Dans son allocation d'ouverture, le Premier Ministre Ethiopien, Meles Zenawi a constaté que le processus actuel de la globalisation serait un facteur important et déterminant des destinées des pays Africains. Dans ce contexte, il a averti: "Si les conditions actuelles restaient inchangées et si la tendance telle que nous la voyons devrait continuer son cours, alors le fait d'être intégré dans l'économie mondiale signifierait simplement que par la force des circonstances, l'Afrique aurait faite pour rester en marge de l'économie mondiale…" Ajoutant qu'une telle éventualité conduirait à la croissance des activités commerciales illégales, il a souligné que le défi de l'Afrique devrait aussi être perçu comme le défi des membres du village mondial en général.

Plus de 600 experts des gouvernements, du secteur privé, de la société civile, des organisations bilatérales et multilatérales à la fois de l'intérieur et l'extérieur du continent convergent ici du 24-28 octobre sous le thème "L'Afrique face aux défis de la mondialisation et l'ère de l'information".

Il marque le début d'une initiative orientée vers le processus dirigée par la Commission économique pour l'Afrique (CEA), mettant en place un ordre du jour du développement décidé par les africains, qui reflète un consensus parmi les principaux partenaires, et qui mène à des programmes d'application spécifiques au niveau des pays. Le FDA est né de la conviction que l'Afrique ne peut atteindre le développement durable que si les politiques, les stratégies et les actions sont élaborées et gérées par les Africains eux-mêmes qui seront les propriétaires des celles-ci.

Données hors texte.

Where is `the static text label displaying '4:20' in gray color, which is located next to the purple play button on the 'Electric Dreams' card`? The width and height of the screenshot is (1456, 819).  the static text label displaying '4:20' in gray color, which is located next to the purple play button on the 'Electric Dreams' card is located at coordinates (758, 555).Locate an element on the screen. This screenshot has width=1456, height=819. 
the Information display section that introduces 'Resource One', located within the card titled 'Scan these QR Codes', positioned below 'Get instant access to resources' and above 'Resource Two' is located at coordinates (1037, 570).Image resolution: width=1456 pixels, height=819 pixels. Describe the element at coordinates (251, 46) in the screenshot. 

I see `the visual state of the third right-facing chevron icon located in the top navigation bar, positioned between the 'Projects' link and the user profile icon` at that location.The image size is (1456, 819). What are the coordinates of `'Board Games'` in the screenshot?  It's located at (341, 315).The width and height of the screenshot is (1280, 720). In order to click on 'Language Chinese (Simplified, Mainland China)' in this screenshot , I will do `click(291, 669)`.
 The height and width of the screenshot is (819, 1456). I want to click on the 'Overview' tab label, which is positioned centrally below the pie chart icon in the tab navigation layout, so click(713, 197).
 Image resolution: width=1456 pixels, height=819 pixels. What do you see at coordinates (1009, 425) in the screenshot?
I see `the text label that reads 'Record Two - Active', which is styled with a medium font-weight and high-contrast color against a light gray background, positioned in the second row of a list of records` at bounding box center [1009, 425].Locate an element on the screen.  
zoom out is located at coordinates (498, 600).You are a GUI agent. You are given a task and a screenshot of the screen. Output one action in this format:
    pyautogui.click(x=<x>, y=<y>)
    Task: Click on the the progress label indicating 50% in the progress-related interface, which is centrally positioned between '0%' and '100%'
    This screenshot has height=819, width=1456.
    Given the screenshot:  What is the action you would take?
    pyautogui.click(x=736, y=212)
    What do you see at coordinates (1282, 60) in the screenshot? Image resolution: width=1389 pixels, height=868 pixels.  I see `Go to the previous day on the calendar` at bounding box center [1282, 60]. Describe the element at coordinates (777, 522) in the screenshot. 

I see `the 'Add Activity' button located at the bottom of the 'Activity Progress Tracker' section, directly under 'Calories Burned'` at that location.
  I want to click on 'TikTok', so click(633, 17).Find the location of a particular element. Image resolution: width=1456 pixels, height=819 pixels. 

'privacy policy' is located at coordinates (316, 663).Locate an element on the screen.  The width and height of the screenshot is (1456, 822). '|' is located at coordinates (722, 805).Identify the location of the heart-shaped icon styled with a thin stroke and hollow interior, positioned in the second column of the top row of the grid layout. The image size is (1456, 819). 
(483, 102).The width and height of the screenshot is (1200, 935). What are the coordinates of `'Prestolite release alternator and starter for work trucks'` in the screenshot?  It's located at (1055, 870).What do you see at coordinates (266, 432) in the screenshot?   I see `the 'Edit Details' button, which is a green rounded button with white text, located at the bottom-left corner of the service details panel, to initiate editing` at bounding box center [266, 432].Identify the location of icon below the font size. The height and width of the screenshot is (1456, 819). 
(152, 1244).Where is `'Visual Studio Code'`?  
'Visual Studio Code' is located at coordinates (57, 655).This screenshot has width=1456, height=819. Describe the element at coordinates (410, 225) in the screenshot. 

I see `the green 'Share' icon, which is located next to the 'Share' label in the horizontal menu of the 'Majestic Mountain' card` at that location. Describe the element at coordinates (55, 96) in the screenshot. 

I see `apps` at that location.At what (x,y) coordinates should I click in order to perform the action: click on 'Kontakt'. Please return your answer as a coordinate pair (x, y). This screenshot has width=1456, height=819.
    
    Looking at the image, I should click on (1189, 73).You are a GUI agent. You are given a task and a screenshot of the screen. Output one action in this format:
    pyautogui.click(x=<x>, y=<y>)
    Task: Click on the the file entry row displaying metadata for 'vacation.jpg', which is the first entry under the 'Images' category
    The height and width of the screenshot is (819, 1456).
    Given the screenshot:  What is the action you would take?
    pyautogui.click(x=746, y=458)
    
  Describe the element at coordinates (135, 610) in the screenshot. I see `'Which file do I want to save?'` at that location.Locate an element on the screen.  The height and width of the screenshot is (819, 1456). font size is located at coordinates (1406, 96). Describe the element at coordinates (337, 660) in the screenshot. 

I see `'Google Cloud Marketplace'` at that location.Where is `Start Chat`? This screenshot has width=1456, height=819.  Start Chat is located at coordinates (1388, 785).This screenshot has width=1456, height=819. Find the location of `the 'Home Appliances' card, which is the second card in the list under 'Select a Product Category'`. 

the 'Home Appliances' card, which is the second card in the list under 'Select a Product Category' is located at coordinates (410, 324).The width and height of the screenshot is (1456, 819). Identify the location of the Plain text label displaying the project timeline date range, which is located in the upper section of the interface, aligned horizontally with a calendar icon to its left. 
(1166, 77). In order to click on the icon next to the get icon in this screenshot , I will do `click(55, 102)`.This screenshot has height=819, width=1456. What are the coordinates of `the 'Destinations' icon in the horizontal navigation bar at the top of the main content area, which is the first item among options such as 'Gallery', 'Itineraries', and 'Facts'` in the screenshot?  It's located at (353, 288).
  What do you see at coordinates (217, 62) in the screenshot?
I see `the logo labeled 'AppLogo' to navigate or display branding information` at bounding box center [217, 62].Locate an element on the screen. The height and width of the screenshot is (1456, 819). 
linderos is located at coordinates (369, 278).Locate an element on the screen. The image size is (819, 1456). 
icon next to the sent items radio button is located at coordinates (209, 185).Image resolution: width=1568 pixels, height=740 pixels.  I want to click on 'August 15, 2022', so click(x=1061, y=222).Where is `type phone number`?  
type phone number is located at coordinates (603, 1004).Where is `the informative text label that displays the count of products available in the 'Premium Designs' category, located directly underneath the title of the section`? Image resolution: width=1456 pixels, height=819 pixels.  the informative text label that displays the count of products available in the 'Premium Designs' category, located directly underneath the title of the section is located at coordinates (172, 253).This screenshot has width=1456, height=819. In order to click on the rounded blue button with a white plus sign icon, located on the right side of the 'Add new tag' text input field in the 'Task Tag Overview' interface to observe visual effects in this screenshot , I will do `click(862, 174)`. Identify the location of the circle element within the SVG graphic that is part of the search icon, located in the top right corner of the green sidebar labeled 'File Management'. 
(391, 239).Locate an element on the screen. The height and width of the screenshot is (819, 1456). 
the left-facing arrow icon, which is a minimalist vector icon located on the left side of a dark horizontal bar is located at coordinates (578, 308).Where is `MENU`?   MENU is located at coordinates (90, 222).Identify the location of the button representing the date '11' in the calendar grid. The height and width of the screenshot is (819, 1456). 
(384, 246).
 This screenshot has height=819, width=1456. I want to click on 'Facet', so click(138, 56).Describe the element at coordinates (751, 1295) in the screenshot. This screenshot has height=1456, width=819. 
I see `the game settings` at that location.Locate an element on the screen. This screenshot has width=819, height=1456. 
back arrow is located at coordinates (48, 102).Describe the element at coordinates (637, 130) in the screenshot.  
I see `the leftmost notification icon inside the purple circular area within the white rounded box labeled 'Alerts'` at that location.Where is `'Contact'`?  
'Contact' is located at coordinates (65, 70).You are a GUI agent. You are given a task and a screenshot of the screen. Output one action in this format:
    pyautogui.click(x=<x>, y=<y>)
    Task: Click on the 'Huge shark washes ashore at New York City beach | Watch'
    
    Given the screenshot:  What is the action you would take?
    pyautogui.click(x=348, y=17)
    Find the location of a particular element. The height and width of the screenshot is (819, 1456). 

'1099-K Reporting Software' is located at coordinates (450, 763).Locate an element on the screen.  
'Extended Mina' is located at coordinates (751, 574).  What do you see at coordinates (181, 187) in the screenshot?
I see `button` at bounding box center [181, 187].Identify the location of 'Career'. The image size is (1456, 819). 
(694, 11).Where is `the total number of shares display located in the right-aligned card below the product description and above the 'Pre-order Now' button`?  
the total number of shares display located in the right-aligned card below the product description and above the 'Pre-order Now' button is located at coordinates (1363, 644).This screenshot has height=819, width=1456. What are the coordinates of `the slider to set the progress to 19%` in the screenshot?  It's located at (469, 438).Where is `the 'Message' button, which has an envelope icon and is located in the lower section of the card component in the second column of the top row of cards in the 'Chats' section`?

Le Premier Ministre Meles a offert deux propositions qui permettraient aux Africains de profiter de l'économie mondiale. Premièrement, l'Afrique doit développer, comme une nécessité pratique, un secteur privé domestique qui est vibrant. Il paraissait évident, a-t-il dit, que, "à moins que le secteur privé domestique n'ouvre le chemin avec enthousiasme et confiance, il parait invraisemblable que les investisseurs étrangers prennent part à nos économies à un degré de participation effective ». Deuxièmement, la stabilité politique et l'Etat de droit ne peuvent pas être améliorés en l'absence d'un Etat fort et vigoureux avec un rôle clair - rôle qui n'est pas incompatible avec le besoin de légitimité et de démocratie des Etats.

Le leader Ethiopien a ensuite critiqué l'orthodoxie des stipulations économiques des institutions financières internationales dont les modèles économiques "affaiblissent l'Etat et s'assurent de son émasculation". Le changement radial de la formule africaine est une condition requise pour une croissance significative et le développement du continent. Ce changement requerrait "une révision totale des relations entre les institutions internationales financières et la communauté donatrice d'une part, et l'Afrique d'autre part".

Dans ses remarques préliminaires, le Sous Secrétaire Général des Nations Unies et Secrétaire exécutif de la CEA, Monsieur Amoako a souligné que les plus importantes questions auxquelles l'Afrique fait face demande une plus ambitieuse approche au processus politique. Mettant l'accent sur le renforcement de l'analyse des politiques et leur mise en place en Afrique, Monsieur Amoako a fait appel aux alliances et réseaux puisque aucun centre politique à lui seul n'est assez grand pour avoir l'image entière. On doit échanger les expériences politiques au delà des secteurs et frontières dépasser les cercles politiques et académiques. Il faut commercialiser les expériences réussies. Et l'Afrique doit avoir "ses propres réponses, ses propres dynamiques politiques….à l'instar des autres région".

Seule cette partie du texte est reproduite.